As the Federal Election edges closer, there have been several late announcements coming from both sides of government in an attempt to snag the startup and SME sector. Here’s the low down.
D-Day has almost arrived for both the Coalition government and the ALP opposition, with only a couple of weeks remaining for them to give it their all and win over the hearts of Australian voters.
But since the release of the Federal Budget, one of the big questions of this election has been about what’s in store for SMEs and startups.
And over the last couple of weeks some big announcements have finally surfaced, giving a clarity as to where each party sits when it comes to their support of small and early stage businesses.
A common problem among SMEs is the difficulty they experience in raising capital for their businesses without having to give away control of their business.
At present, there are three primary methods for SMEs to get their hands on cash: private equity, debt financing and/or government funding.
While each of these methods can help businesses survive critical growth phases, they also tend to come with significant challenges that make it difficult to propel the business further.
In a bid to give SMEs (meaning, businesses that turn over between $2 million and $10 million in annual revenue) easier access to cash while retaining their autonomy, the Morrison government has promised SMEs a $1 billion equity investment growth fund.

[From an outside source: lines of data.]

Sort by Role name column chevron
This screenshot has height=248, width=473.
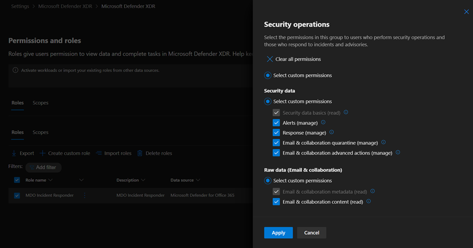pos(50,180)
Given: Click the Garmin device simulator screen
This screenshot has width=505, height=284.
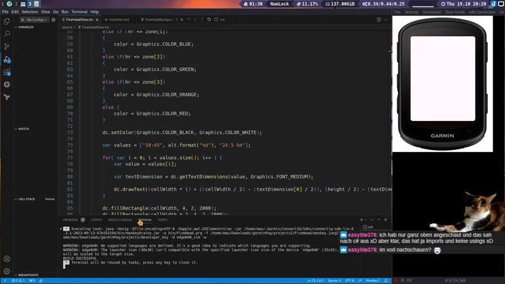Looking at the screenshot, I should 442,78.
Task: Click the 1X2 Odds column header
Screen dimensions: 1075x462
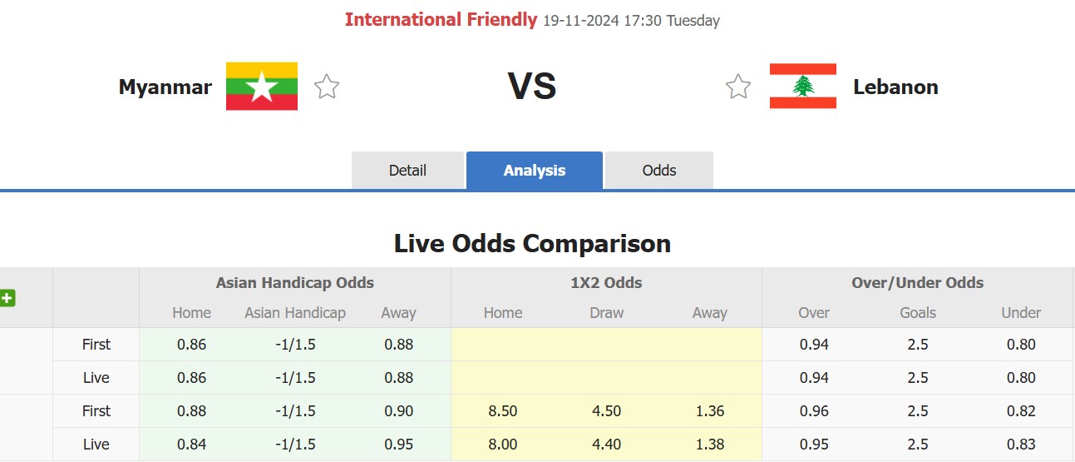Action: [x=606, y=283]
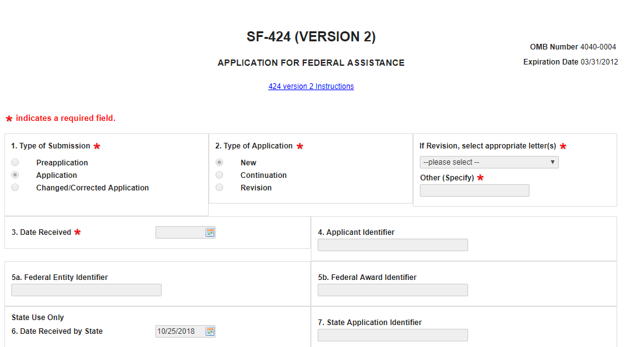This screenshot has width=626, height=347.
Task: Select the Application submission type
Action: pos(15,175)
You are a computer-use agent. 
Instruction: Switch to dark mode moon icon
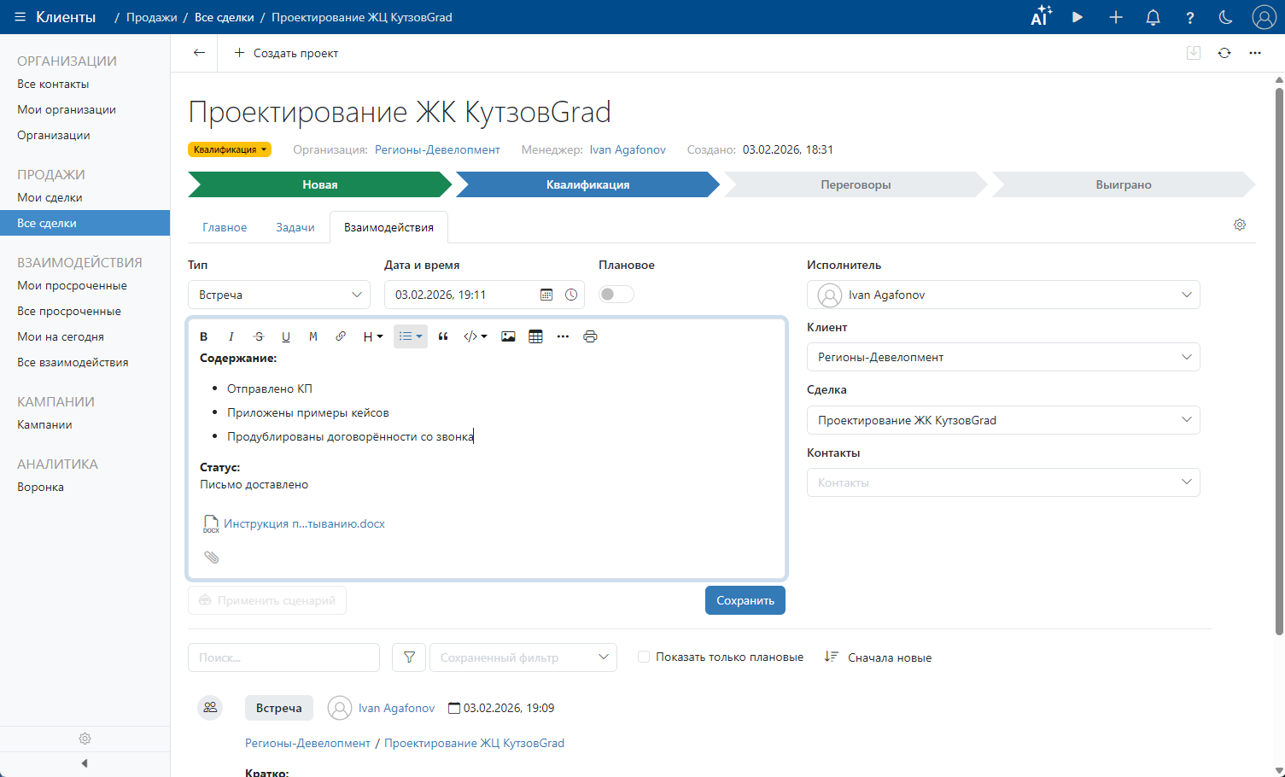tap(1226, 17)
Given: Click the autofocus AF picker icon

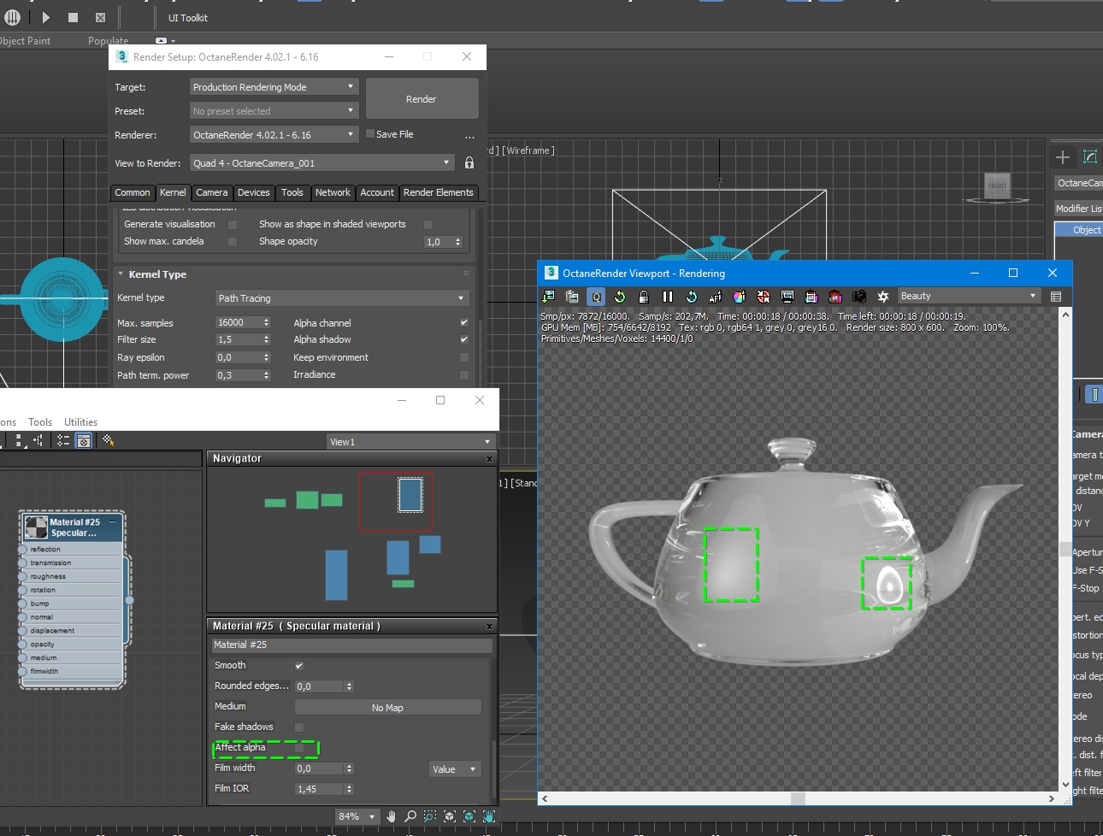Looking at the screenshot, I should coord(716,297).
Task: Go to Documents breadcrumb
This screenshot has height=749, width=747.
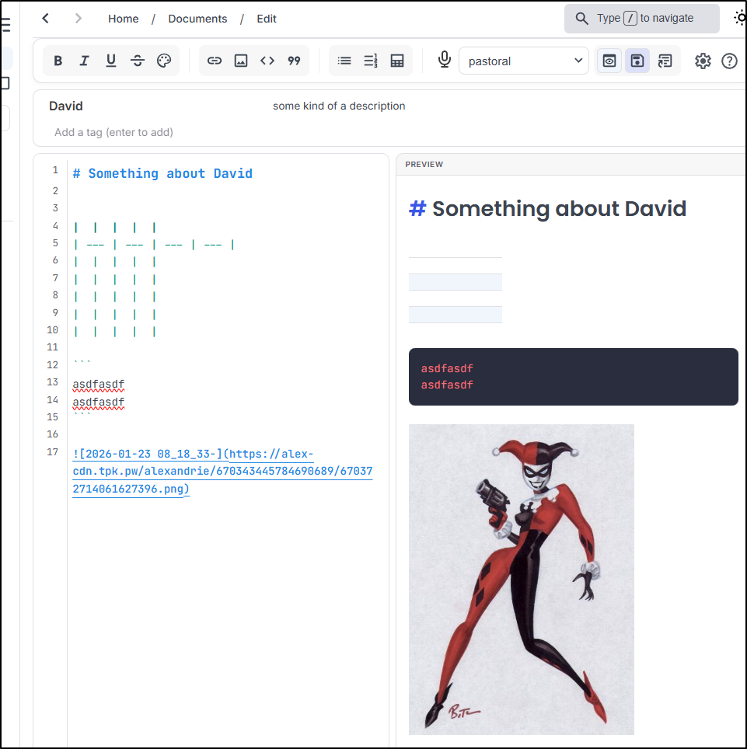Action: click(197, 19)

If the Liberal Party is re-elected this May, the fund promises to bring the Government, banks and superannuation providers together and offer equity investment to businesses with promising growth prospects.
When asked why he is offering this funding to SMEs, Prime Minister Scott Morrison told ABC News Breakfast that SMEs were “the ones who pay Australia’s wages” and therefore need to be sustained with “lower taxes and greater support”.
The equity taken by the private sector as part of this fund will be capped at 40 percent, which means that the beneficiaries the fund will receive the cash while retaining the majority shareholding of their respective businesses.
Throughout his election campaign, Opposition Leader Bill Shorten has put a significant emphasis on employee wages, often referring to the campaign as a “referendum on wages” in many instances.
In a recent announcement, Shorten came out to bat for employees who are hired on a casual basis, promising to lead them to an “easier pathway” to full-time employment.
According to the Sydney Morning Herald, Shorten intends to improve job security for one in four Australians by making it easier for them to convert their employment status from casual to full-time after a 12-month period.
“Too often, long-term casual work is used as a mechanism to pay workers less, deprive them of leave, and make them easier to sack,” Shorten said.
As part of Shorten’s promise, employees who have been working at full-time capacity with a casual employment status will have the right to request a conversion to full-time status and receive the subsequent benefits (including sick and annual leave, superannuation, and so on.)
If the employer refuses to honour this request, the casual employee will have the right to an appeal process through the Fair Work Commission.
In one of the first announcements on the support of early stage startups, the ALP has said they intend to exempt startups from the announced changes to the R&D Tax Incentive.
The R&D Tax Incentive has been offering loss-making startup businesses significant cash benefits that have been keeping those startups afloat throughout their product build and proof-of-concept phases.
But in last year’s Federal Budget, the Liberal Party announced large cuts to the incentive, as well as revealing their intentions to increase reviews and crack down on eligibility.
Some of these reviews have led to large startups like Airtasker and Digivizer being required to pay back millions of dollars as a result of having their R&D claims retrospectively disallowed.
Earlier this year, Commonwealth Bank was also forced to pay back enormous sums of money as part of this crack down.
If elected, the ALP have now promised to not only protect startups from the proposed changes, but also run a six-month review into how they can boost Australia’s R&D spend.
In an interview with the Australian Financial Review, Shadow Industry Minister Kim Carr said that the ALP does intend to maintain the integrity of the incentive, but will also put efforts into ensuring that its beneficiaries aren’t “treated unjustly”.
While the Morrison government is yet to comment on their concrete plans with the incentive and its changes if they get re-elected, Senator Carr’s statement was warmly welcomed by the startup community.